Artificial Intelligence

3 Ways to Improve the Ethics of Artificial Intelligence

3 ways to improve the ethics of AI

The workplace is experiencing an ever-changing technological revolution heavily impacted by developments within artificial intelligence (AI). Customers are given financial advice by chatbots, personal data is collected by mobile apps, and medical judgements are delivered by AI, reducing the need to interact solely with another human. With more information about customers collected and analysed every day, this data can be processed by AI technology faster and more accurately, making commerce and business more efficient and objective.

Nonetheless, with new technologies come new problems, and the rapidity with which these technologies are being applied often mean these complications go unnoticed until serious ethical and legal concerns emerge. So, in this blog, we assess three ethical issues of artificial intelligence and how they can be improved.

1. Overcoming bias in artificial intelligence

Despite the variety of benefits that artificial intelligence can be trained to bring, such as a better accuracy and faster delivery of everyday tasks, their systems are built by humans which can make them at risk of replicating the world’s pre-existing inequalities. One of the most predominant issues this is causing is a bias against demographic characteristics such as age, gender, class, or race.

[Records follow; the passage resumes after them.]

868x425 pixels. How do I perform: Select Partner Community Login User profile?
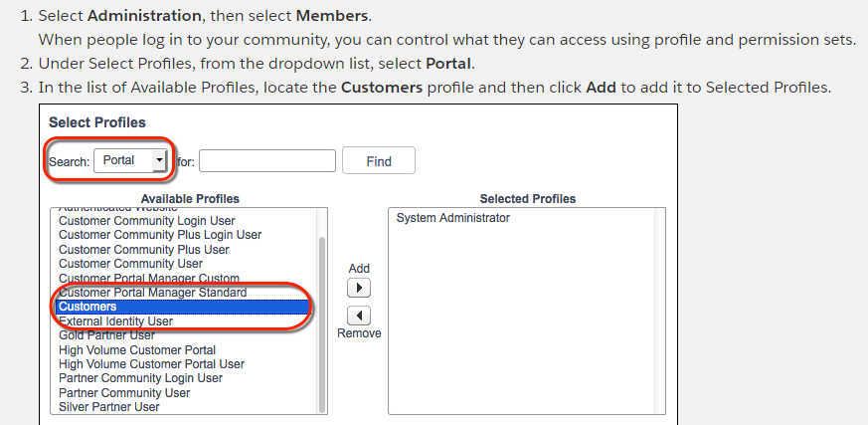[x=140, y=378]
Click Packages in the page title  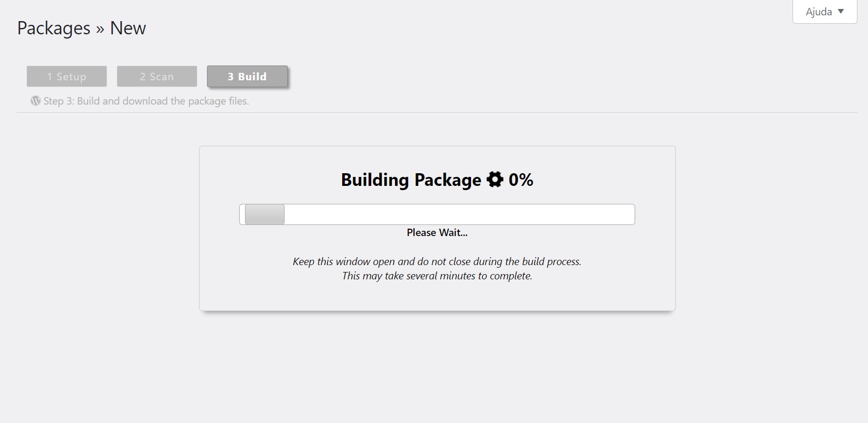pyautogui.click(x=54, y=28)

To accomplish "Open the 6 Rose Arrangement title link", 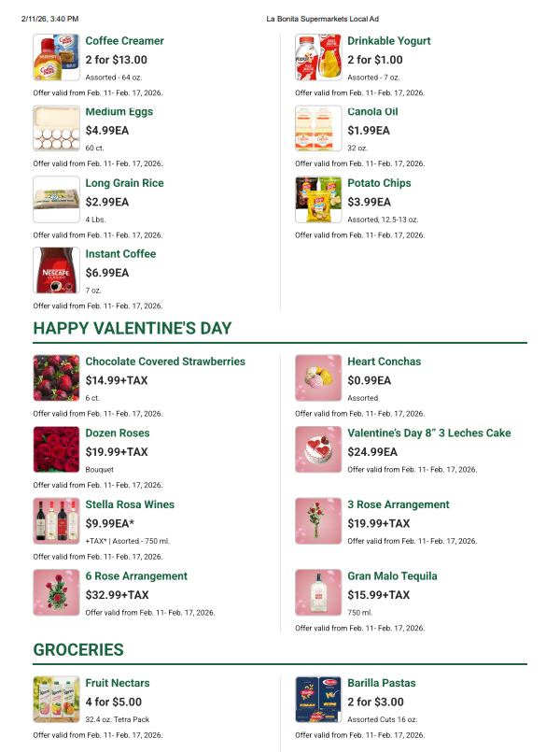I will [136, 576].
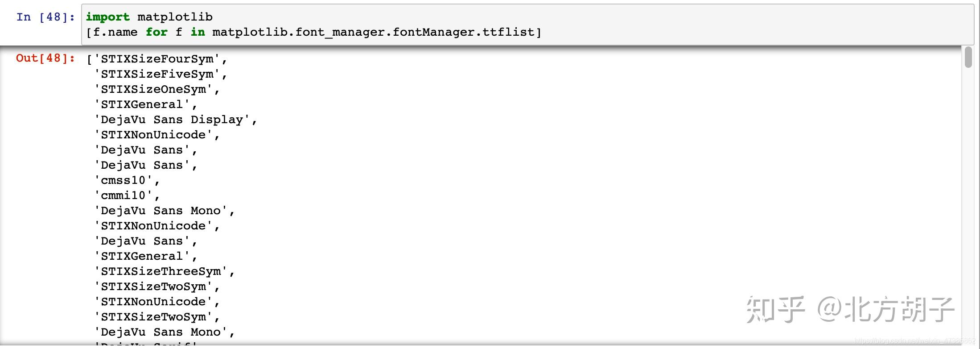Click the green in keyword in code

(198, 32)
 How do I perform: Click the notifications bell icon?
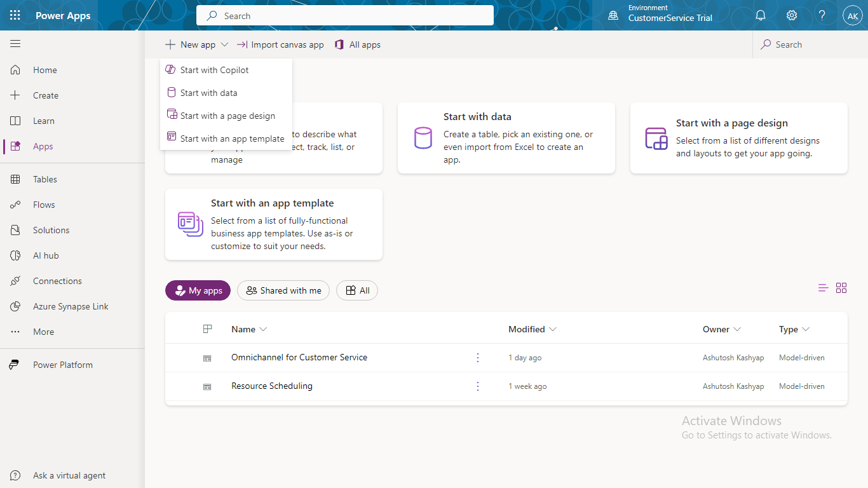point(761,15)
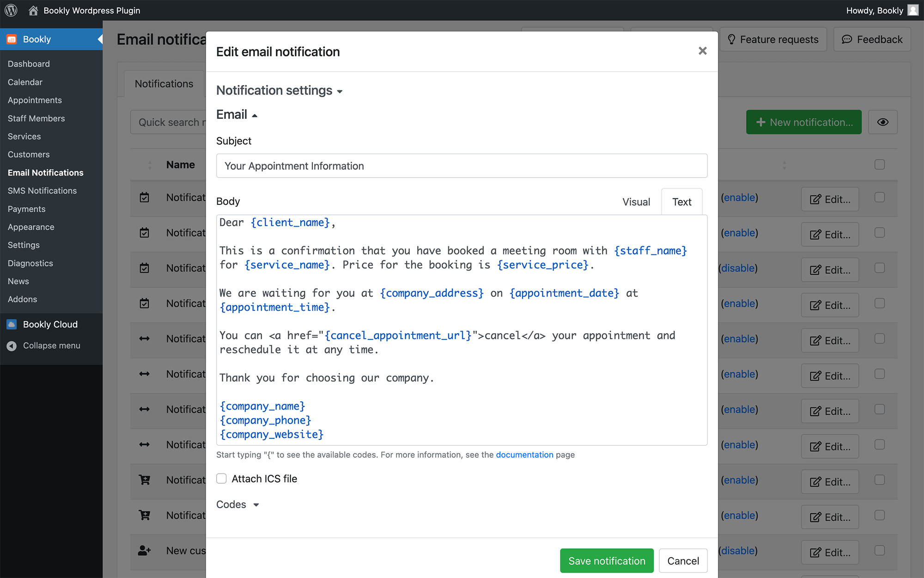Click the Feedback speech bubble icon
The width and height of the screenshot is (924, 578).
[x=847, y=39]
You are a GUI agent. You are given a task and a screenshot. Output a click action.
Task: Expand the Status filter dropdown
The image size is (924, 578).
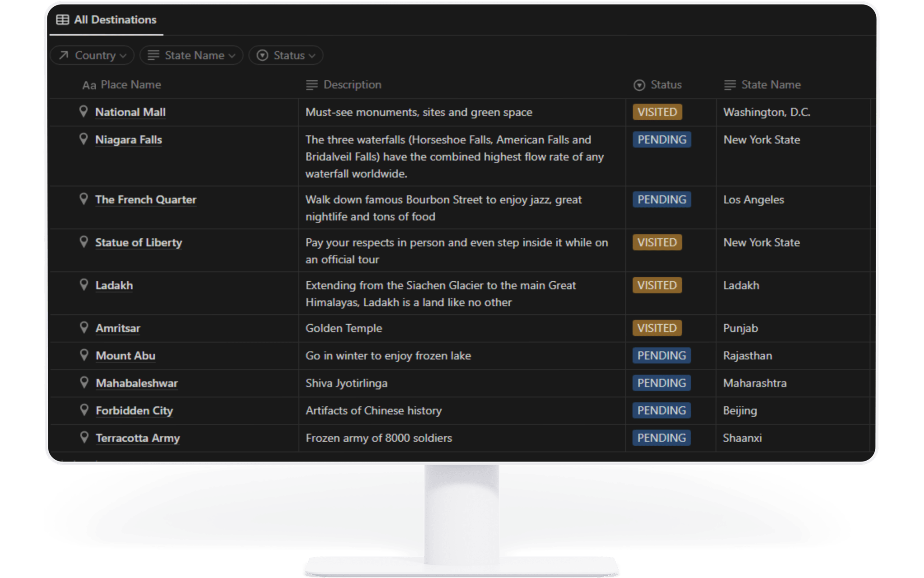pos(286,56)
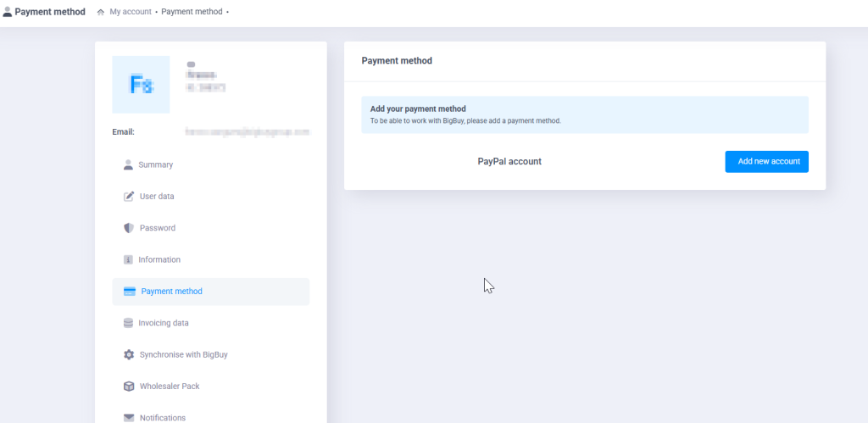Click the Wholesaler Pack box icon

[129, 387]
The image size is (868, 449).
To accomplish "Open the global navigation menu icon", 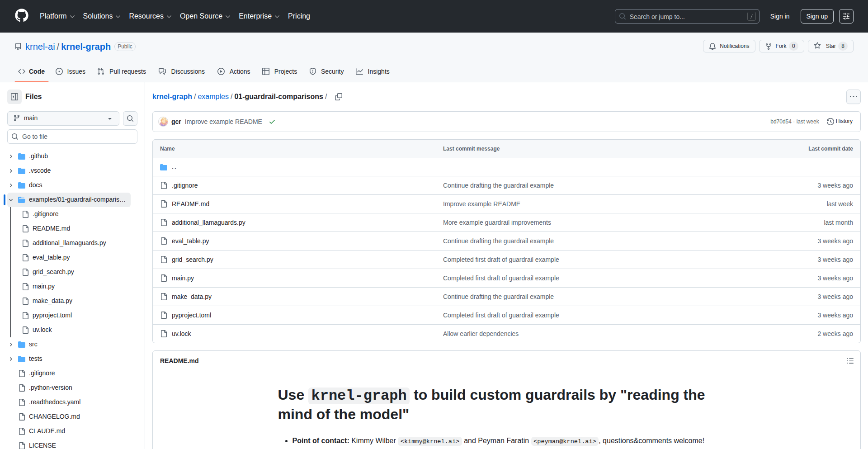I will [x=846, y=16].
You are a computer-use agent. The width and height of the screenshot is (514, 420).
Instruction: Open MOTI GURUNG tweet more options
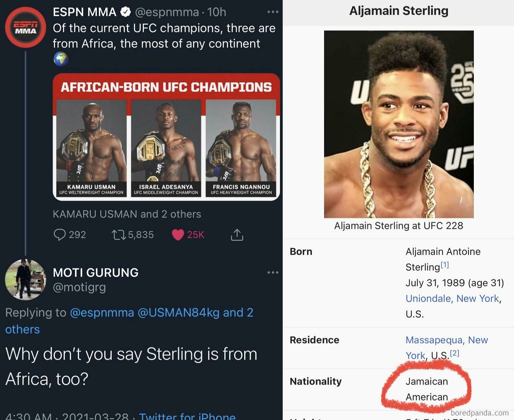pyautogui.click(x=273, y=272)
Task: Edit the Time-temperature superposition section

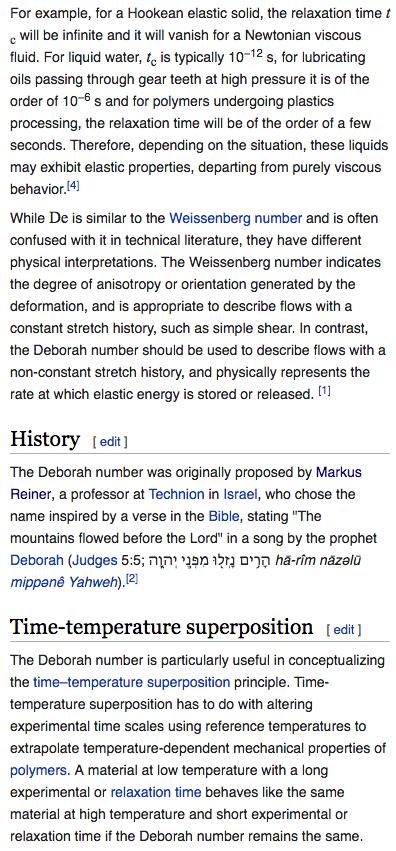Action: pyautogui.click(x=343, y=630)
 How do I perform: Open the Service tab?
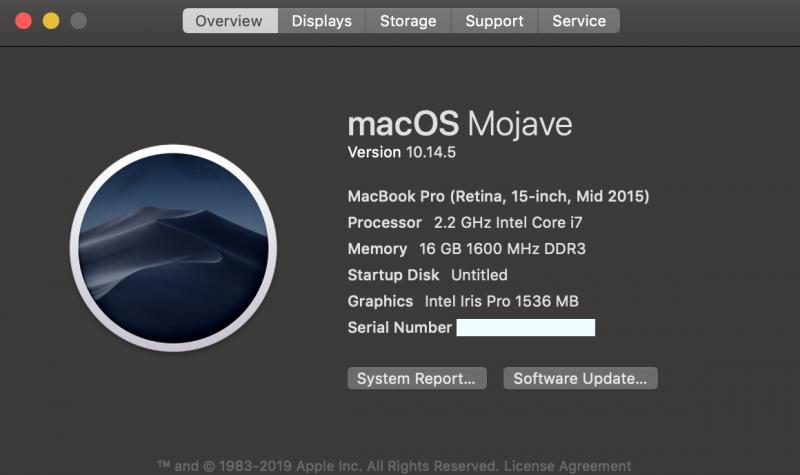tap(579, 21)
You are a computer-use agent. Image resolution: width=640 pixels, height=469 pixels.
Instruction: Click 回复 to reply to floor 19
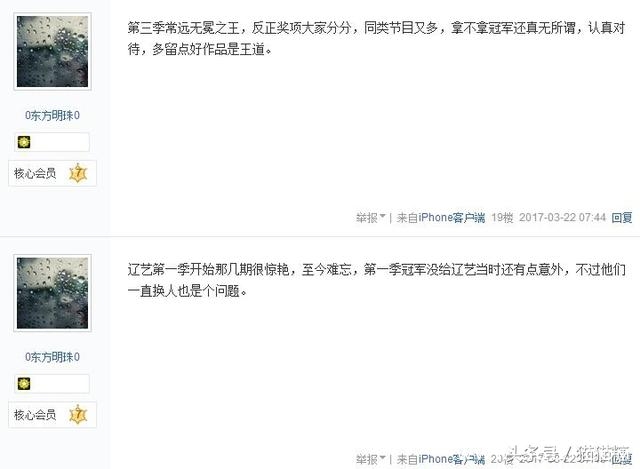click(x=622, y=218)
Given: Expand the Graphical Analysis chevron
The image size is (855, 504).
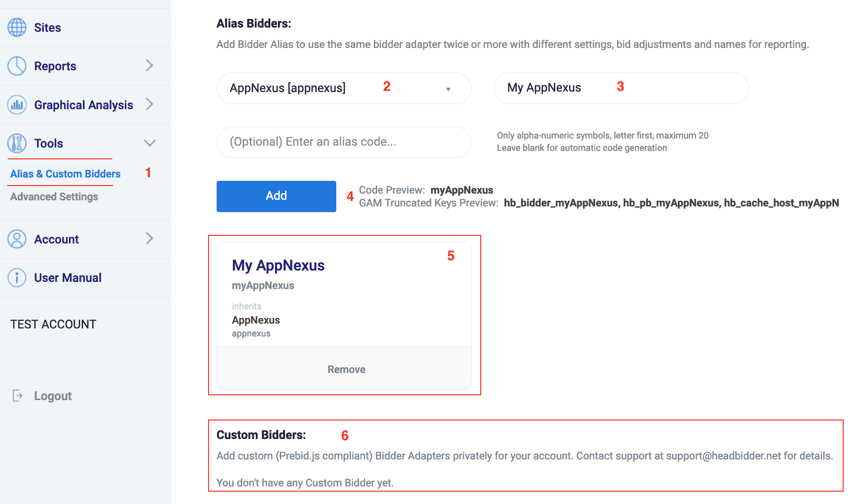Looking at the screenshot, I should pyautogui.click(x=149, y=104).
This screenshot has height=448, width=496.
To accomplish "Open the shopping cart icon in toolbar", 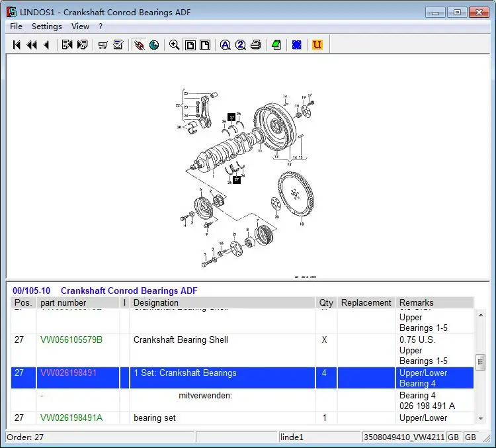I will tap(103, 45).

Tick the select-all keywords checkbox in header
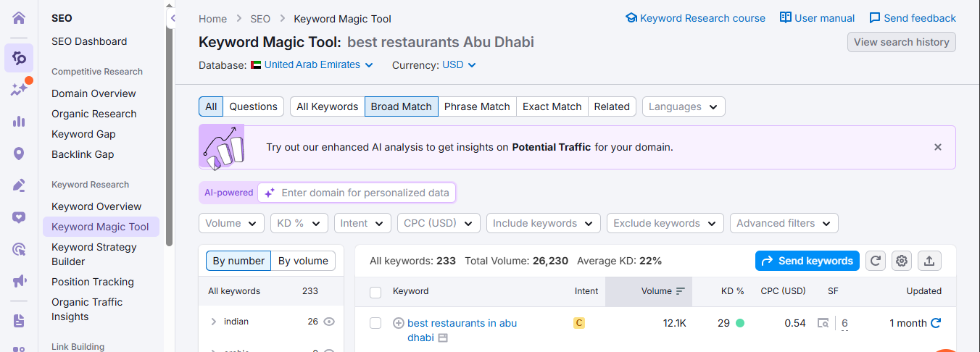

One example of bias in artificial intelligence was a glitch in Amazon’s automated recruitment tool. The tool mimicked patterns in the resume’s and hiring of job candidates over a ten-year period that favoured men over women, discriminating against gender by automatically rejecting female applicants.

Meanwhile, in Microsoft’s Face Detect tool, results showed that the application had a 0% error rate for light-skinned males but a 20.8% error rate for dark-skinned females because of a lack of testing with those from underrepresented groups. Without correct awareness and regulation of artificial intelligence, this can have a damaging impact on business practices and reinstate historic biases that we’ve fought to conquer.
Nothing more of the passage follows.